Das Öko-Institut beschäftigt sich derzeit intensiv mit der Entwicklung der europäischen Politik wie dem europäischen Emissionshandel, der Zukunft des Euratom-Vertrages und den verschiedenen Facetten des liberalisierten Energiemarktes. Der Leiter des Berliner Büros sieht daher eine Veränderung der europäischen Energiepolitik bei der EU-Erweiterung voraus.

Energieversorung© Gina Sanders / Fotolia.com

Im Sommer 2004 steht die Europäische Union vor einer Erweiterung, die die Umwelt- und Energiepolitik in Europa erheblich verändern wird. Zu dieser Einschätzung kommt der Energieexperte des Öko-Institut e.V., Dr. Felix Christian Matthes. "In einem Großteil der neuen Mitgliedsstaaten existieren Umweltprobleme, die dringender und teilweise kurzfristiger Lösungen bedürfen", sagte der Wissenschaftler, der das Berliner Büro des Instituts für angewandte Umweltforschung leitet. "Welche Brisanz die Erweiterung gerade für den Bereich der Umwelt- und Energiepolitik hat, wird an vielen Stellen dramatisch unterschätzt", warnt Matthes.

Zu den großen Problemen gehören nach seiner Einschätzung beispielsweise die Atomkraftwerke russischer Bauart, die in den Beitrittsstaaten betrieben werden. Hierzu zählen die Reaktoren des Tschernobyl-Typs in Litauen, aber auch die Reaktoren in Tschechien, der Slowakei und Ungarn, die den in Ost-Deutschland stillgelegten Kernkraftwerken gleichen. Probleme werden zudem die weiterhin hohen Schadstoffemissionen aus den Kraftwerken und erhebliche Wasserverschmutzungen bereiten, schätzt Matthes die Situation ein.

Die Wirtschaftskraft der meisten Beitrittsstaaten liege erheblich unter den Durchschnittswerten der EU. Dadurch werde den Kosten von Umweltschutz, gerade in Bezug auf die gemeinschaftlichen Ansätze von Umwelt- und Energiepolitik eine neue Bedeutung zukommen. Bei der ökonomisch effizienten Ausgestaltung von umweltpolitischen Instrumenten unter den Vorzeichen knapper Kassen könne hier sogar einiges von den Beitrittsstaaten gelernt werden, sagt Matthes.
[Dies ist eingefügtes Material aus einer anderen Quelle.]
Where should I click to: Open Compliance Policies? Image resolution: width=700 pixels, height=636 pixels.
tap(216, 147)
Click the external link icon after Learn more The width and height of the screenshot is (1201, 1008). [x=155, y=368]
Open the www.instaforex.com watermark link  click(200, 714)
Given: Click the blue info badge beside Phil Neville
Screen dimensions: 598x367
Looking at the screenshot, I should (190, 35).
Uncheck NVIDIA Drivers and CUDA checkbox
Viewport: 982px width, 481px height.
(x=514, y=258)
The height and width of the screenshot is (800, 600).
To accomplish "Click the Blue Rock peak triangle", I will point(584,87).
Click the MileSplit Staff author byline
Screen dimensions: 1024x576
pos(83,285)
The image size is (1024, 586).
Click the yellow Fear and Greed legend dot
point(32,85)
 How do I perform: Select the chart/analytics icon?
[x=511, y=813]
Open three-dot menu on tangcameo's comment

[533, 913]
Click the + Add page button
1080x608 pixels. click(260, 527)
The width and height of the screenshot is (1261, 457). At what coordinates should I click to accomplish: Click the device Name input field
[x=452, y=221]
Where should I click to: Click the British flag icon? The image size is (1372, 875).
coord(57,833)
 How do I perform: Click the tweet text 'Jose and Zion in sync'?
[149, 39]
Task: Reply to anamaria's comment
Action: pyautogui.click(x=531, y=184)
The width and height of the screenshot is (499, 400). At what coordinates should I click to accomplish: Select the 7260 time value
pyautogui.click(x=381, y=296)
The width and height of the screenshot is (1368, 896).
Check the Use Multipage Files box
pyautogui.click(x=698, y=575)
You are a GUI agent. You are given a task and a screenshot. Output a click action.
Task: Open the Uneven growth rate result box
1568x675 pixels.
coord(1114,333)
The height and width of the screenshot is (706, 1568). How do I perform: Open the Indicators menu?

Eine weitere Folge der größeren EU: Mit den beitretenden Staaten werde sich das Kräftegleichgewicht in der Europäischen Union verschieben. Kohleorientierte Staaten (Deutschland, Spanien, Polen, Tschechien, Ungarn) würden einflussreicher, die Seite der atomkraftbefürwortenden Staaten würde beispielsweise mit Tschechien maßgeblich gestärkt. Eine EU-Politik, die bisher die Förderung der Kernenergie abbaut und Subventionen für umweltbelastende fossile Brennstoffe eliminiert, werde dadurch ganz sicher nicht einfacher, so der Wissenschaftler weiter.